- _DIRECTIVE 1_
In the Tukey test page, what value of q is given as the example for α = 0.05?

- _EXCERPT TO READ_
########################################

# Test 28: Tukey test for multiple comparison of K population means (unequal sample sizes)

## Objective

- You have $K$ populations
- You want to know if any of the population means are significantly different from another

## Assumptions

- Each of the $K$ populations are normally distributed
- Each of the $K$ populations have the same variance

## Method

- You have $K$ populations, each of sizes $n_1, n_2, ... n_k$

- For each of $K$ populations, compute sample means $\bar{x_i}$

- For each of $K$ populations, compute variance $s_j^2$ using
$$\begin{aligned}
    s_j^2 &= \frac{\sum_{i=1}^{n_j} (x_{ij} - \bar{x_{.j}})}{n_j - 1}
\end{aligned}$$

- Then, compute the overall variance of the samples by taking
$$\begin{aligned}
    s^2 &= \frac{\sum_{j=1}^{K} (n_j - 1) \cdot s_j^2}{N - K}
\end{aligned}$$

- The critical value here follows a Studentized range, and degrees of freedom $v$ is
$$\begin{aligned}
    v &= (\sum_{j=1}^{K} n_j) - K
\end{aligned}$$

- As such, find a value $q$ from the Studentized range distribution with $v$ degrees of freedom for the degree of confidence $\alpha$ (Table 9)
    - e.g. For $\alpha = 0.05$, $q = 5.29$

- Finally, compute 
$$\begin{aligned}
    W &= \frac{q \cdot s}{\sqrt{\eta}} \\ \\

    \eta &= \frac{K}{(\frac{1}{n_1} + \frac{1}{n_2} + ... \frac{1}{n_k})}
\end{aligned}$$

- If the largest difference between the 2 sample means $\bar{x_i} - \bar{x_j} < W$, then the population means do not differ significantly 

## What distribution does $W$ follow?

In [1]:
import numpy as np
import scipy
import matplotlib.pyplot as plt
import seaborn as sns

In [60]:
K = 4
# MEAN = [5] * K
MEAN = [5,5,5,5]
SIGMA = [2] * K
SAMPLE_SIZE = np.random.randint(1000,1050,4)
CRITICAL_VALUE_5PCT = scipy.stats.studentized_range.ppf(k=K, df=np.sum(SAMPLE_SIZE)-K, q=0.95)

def get_max_diff_exceed_test_statistic_check():
    samples = [np.random.normal(x,y,z) for x,y,z in zip(MEAN, SIGMA, SAMPLE_SIZE)]
    sample_means = [np.mean(x) for x in samples]
    sample_variance = [np.var(x, ddof=1) for x in samples]
    overall_variance = np.sum([(n-1)*s_sq for n, s_sq in zip(SAMPLE_SIZE, sample_variance)]) / (np.sum(SAMPLE_SIZE) - K)

    eta = K / np.sum([1/size for size in SAMPLE_SIZE])
    
    test_statistic = (CRITICAL_VALUE_5PCT * overall_variance**0.5) / eta**0.5
    max_diff = max(sample_means) - min(sample_means)

    return max_diff > test_statistic

In [63]:
## 5% exceeds when means are all equal, as we expected by taking 5pct critical value

proportion_exceeds_test_statistic_when_all_means_equal = np.mean([get_max_diff_exceed_test_statistic_check() for _ in range(3_000)])
proportion_exceeds_test_statistic_when_all_means_equal

0.049666666666666665

########################################

- _RECORD LIST_
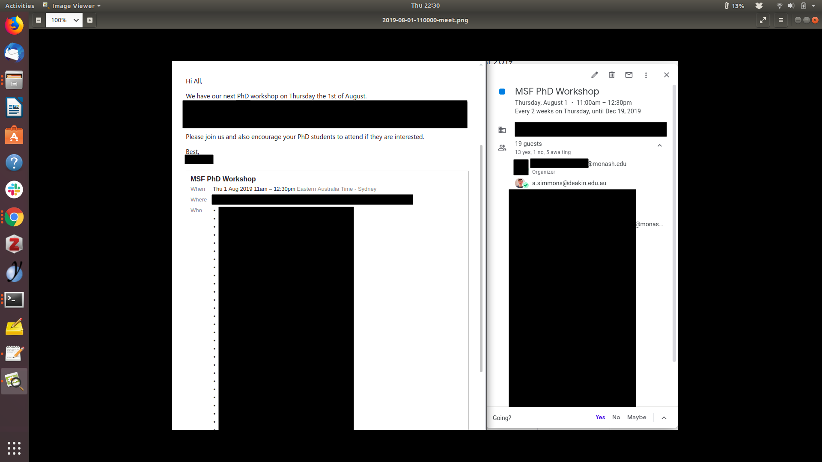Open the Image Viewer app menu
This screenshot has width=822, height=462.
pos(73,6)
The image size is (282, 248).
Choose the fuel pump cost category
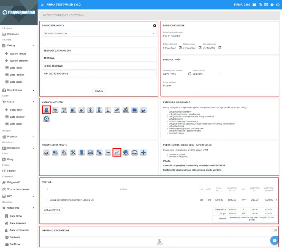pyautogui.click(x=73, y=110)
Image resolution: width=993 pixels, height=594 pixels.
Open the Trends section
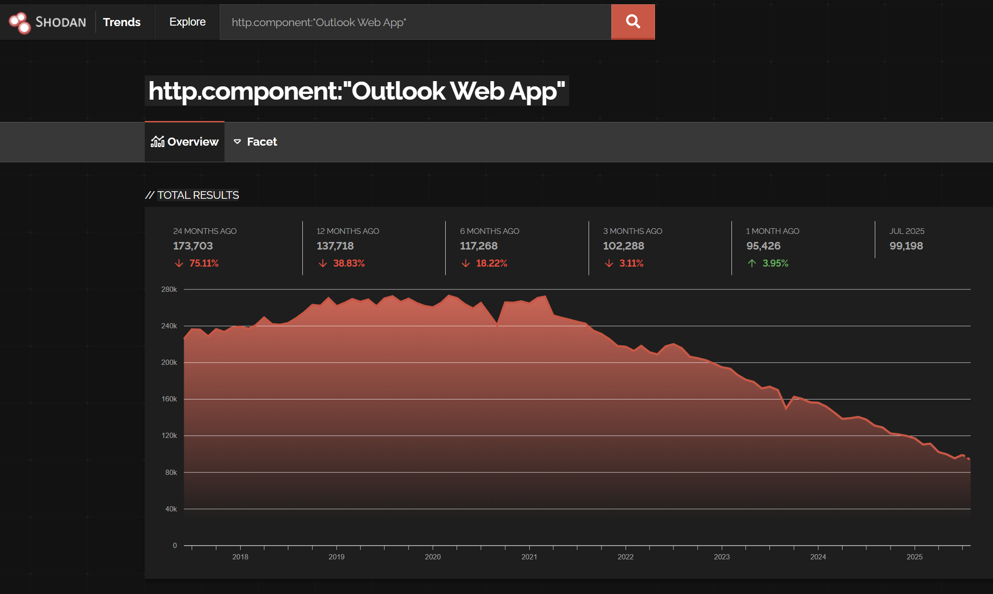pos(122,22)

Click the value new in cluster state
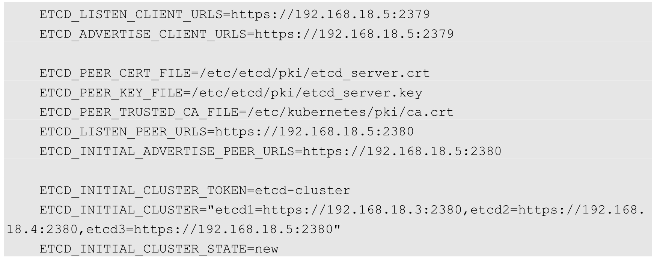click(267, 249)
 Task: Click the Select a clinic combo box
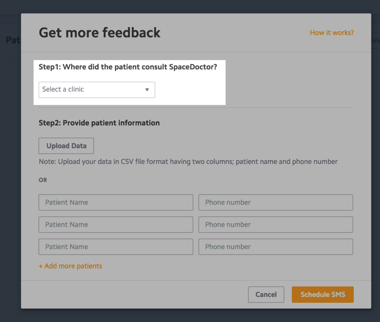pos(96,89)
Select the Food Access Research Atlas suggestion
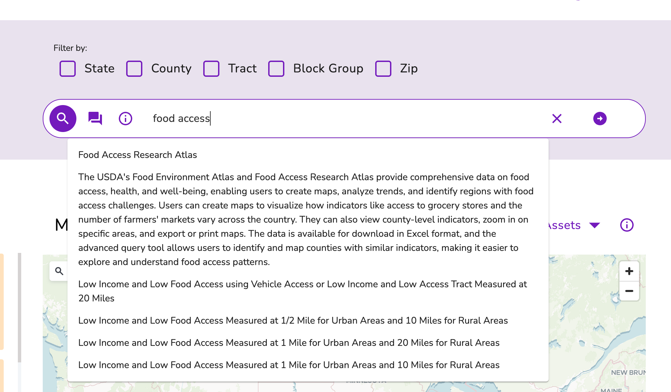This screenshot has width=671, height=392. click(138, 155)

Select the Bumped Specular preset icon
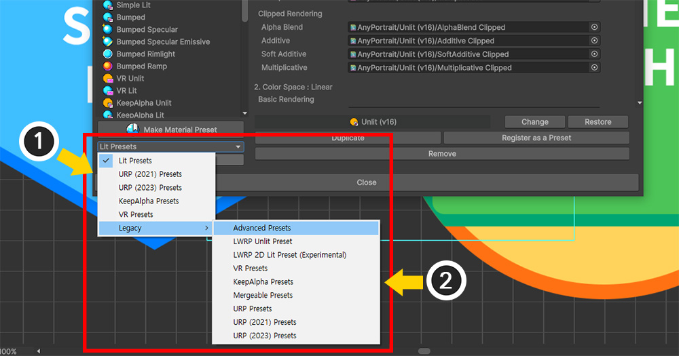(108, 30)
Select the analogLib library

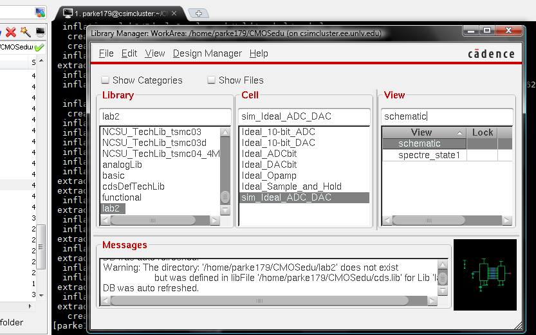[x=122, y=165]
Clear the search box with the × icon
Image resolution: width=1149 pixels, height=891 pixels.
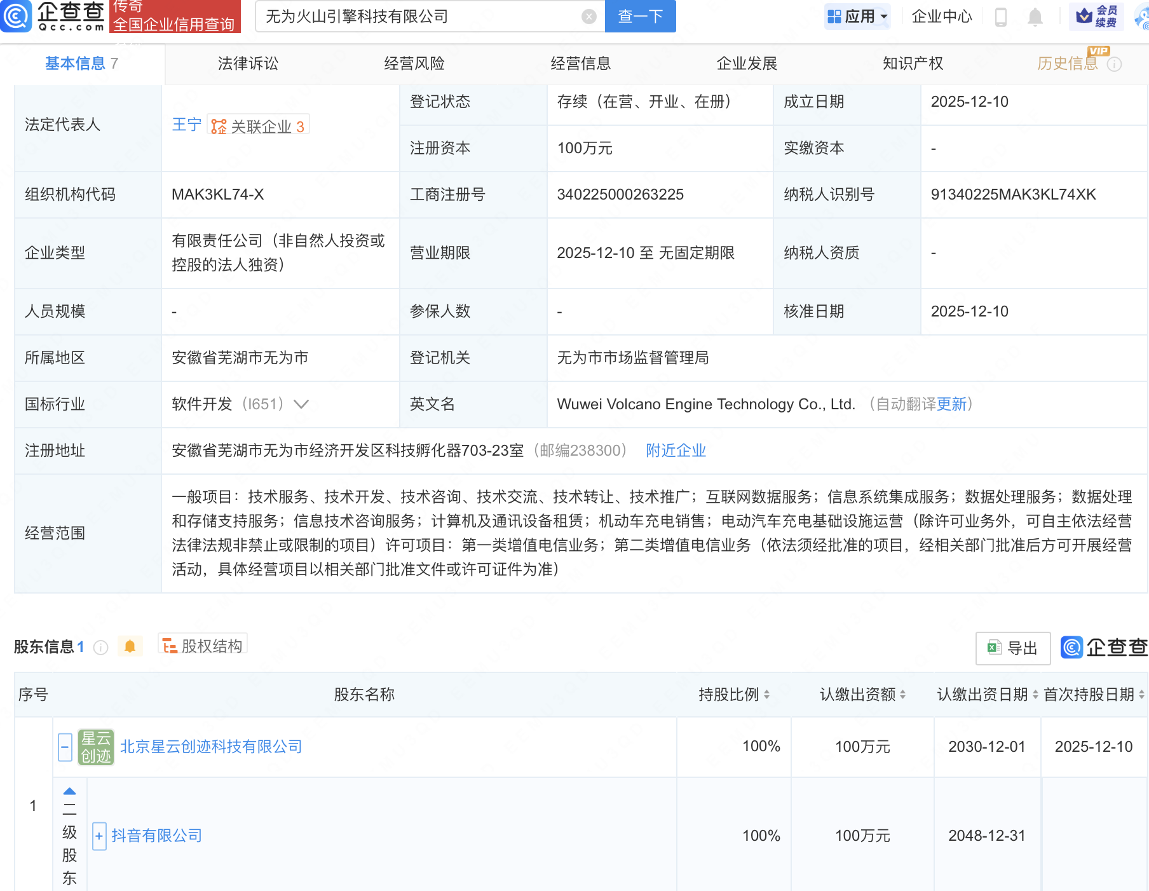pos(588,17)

########################################

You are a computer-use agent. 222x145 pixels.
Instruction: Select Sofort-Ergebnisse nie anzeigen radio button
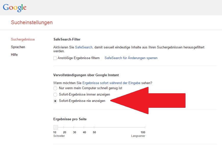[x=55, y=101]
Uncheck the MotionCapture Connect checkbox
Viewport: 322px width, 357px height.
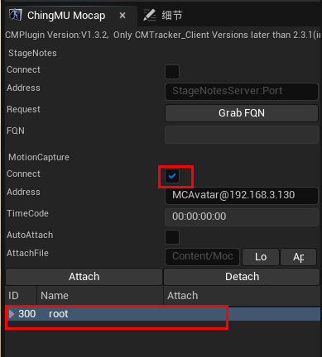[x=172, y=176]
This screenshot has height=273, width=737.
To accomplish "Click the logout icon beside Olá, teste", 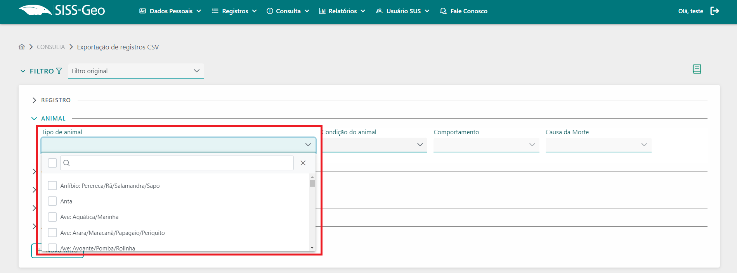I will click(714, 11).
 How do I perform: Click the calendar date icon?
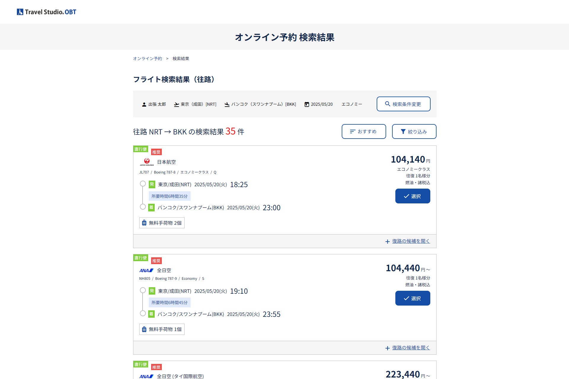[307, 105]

########################################

- _DIRECTIVE 2_
Copy verbatim the part of the records that opens with the line containing "Open the Image Viewer app menu" and closes with the line containing "pos(588,17)", omitting the pictures.

- _PROBLEM SOLUTION 1_
q = 5.29

- _PROBLEM SOLUTION 2_
Open the Image Viewer app menu
This screenshot has width=822, height=462.
pos(73,6)
The image size is (282, 248).
Choose the fuel pump cost category
pyautogui.click(x=73, y=110)
Image resolution: width=993 pixels, height=594 pixels.
Open the Trends section
pos(122,22)

Click the value new in cluster state
click(267, 249)
 Task: Click the Select a clinic combo box
pos(96,89)
Select the Food Access Research Atlas suggestion
This screenshot has width=671, height=392. click(138, 155)

Select the Bumped Specular preset icon
(108, 30)
Select the analogLib library

[x=122, y=165]
Clear the search box with the × icon
Image resolution: width=1149 pixels, height=891 pixels.
pos(588,17)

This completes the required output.